Stage #3 : Get normalized cross product with slicing and also leveraging numexpr - 第3阶段：通过切片并利用numexpr获得标准化的叉积-

def numpy_cross_norm_slicing(X,Y):
    c0 = X[:,1]*Y[:,2] - X[:,2]*Y[:,1]
    c1 = X[:,2]*Y[:,0] - X[:,0]*Y[:,2]
    c2 = X[:,0]*Y[:,1] - X[:,1]*Y[:,0]

    s = ne.evaluate('sqrt(c0**2 + c1**2 + c2**2)')
    c0 /= s
    c1 /= s
    c2 /= s
    return np.column_stack((c0,c1,c2))

This would replace normalize(np.cross(X,Y)) . 这将替换normalize(np.cross(X,Y)) 。

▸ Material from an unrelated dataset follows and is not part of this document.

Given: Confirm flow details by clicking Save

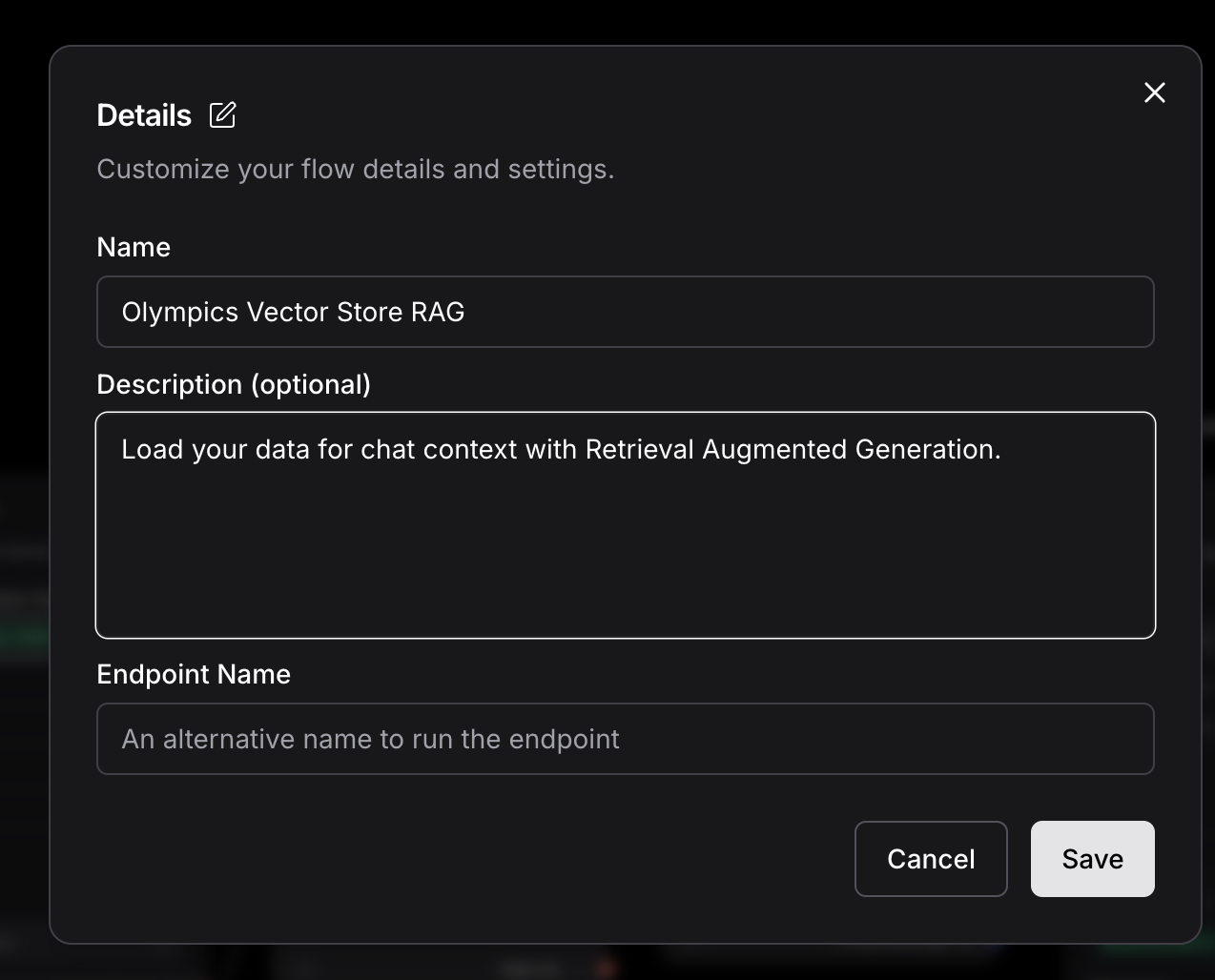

Putting it all together, we would have the replacement for vectorToMatrix , like so - 放在一起，我们将替换vectorToMatrix ，就像这样-

def vectorToMatrix1(X,Y):
    X = normalize_einsum_numexpr(X) # make sure X is normalized
    Y = normalize_einsum_numexpr(Y) # make sure Y is normalized
    Z = numpy_cross_norm_slicing(X,Y) # Z is the normal ...
    Y = numpy_cross_slicing(Z,X)
    return np.dstack((X,Y,Z)).swapaxes(2,1)

Runtime test 运行时测试

Input setup : 输入设置：

In [271]: X = np.random.random((10**6,3))
     ...: Y = np.random.random((10**6,3))
     ...:

Stage #1 : 阶段1 ：

In [272]: np.allclose(normalize(X), normalize_einsum_numexpr(X))
Out[272]: True

In [273]: %timeit normalize(X)
     ...: %timeit normalize_einsum_numexpr(X)
     ...: 
100 loops, best of 3: 11.4 ms per loop
100 loops, best of 3: 10.6 ms per loop

Stage #2 : 第二阶段：

In [274]: np.allclose(np.cross(X,Y), numpy_cross_slicing(X,Y) )
Out[274]: True

In [275]: %timeit np.cross(X,Y)
     ...: %timeit numpy_cross_slicing(X,Y)
     ...: 
10 loops, best of 3: 29.8 ms per loop
10 loops, best of 3: 27.9 ms per loop

Stage #3 : 第三阶段：

In [276]: np.allclose(normalize(np.cross(X,Y)), numpy_cross_norm_slicing(X,Y))
Out[276]: True

In [277]: %timeit normalize(np.cross(X,Y))
     ...: %timeit numpy_cross_norm_slicing(X,Y)
     ...: 
10 loops, best of 3: 44.5 ms per loop
10 loops, best of 3: 34.9 ms per loop

Entire code : 完整代码：

In [395]: np.allclose(vectorToMatrix(X,Y), vectorToMatrix1(X,Y))
Out[395]: True

In [396]: %timeit vectorToMatrix(X,Y)
10 loops, best of 3: 130 ms per loop

In [397]: %timeit vectorToMatrix1(X,Y)
10 loops, best of 3: 122 ms per loop

Hence, some marginal improvement only. 因此，仅有些改进。

Not giving up! 不放弃！

Looking into the bottlenecks, the many stacking steps weren't helping. 纵观瓶颈，许多堆叠步骤无济于事。 So, improving on those, a modified version ended up like this - 因此，对这些内容进行改进后，最终得到了这样的修改版本-

def vectorToMatrix2(X,Y):
    X = normalize_einsum_numexpr(X) # make sure X is normalized
    Y = normalize_einsum_numexpr(Y) # make sure Y is normalized

    c0 = X[:,1]*Y[:,2] - X[:,2]*Y[:,1]
    c1 = X[:,2]*Y[:,0] - X[:,0]*Y[:,2]
    c2 = X[:,0]*Y[:,1] - X[:,1]*Y[:,0]

    s = ne.evaluate('sqrt(c0**2 + c1**2 + c2**2)')
    c0 /= s
    c1 /= s
    c2 /= s

    d0 = c1*X[:,2] - c2*X[:,1]
    d1 = c2*X[:,0] - c0*X[:,2]
    d2 = c0*X[:,1] - c1*X[:,0]

    c = [c0,c1,c2]
    d = [d0,d1,d2]
    return np.concatenate((X.T, d, c)).reshape(3,3,-1).transpose(2,0,1)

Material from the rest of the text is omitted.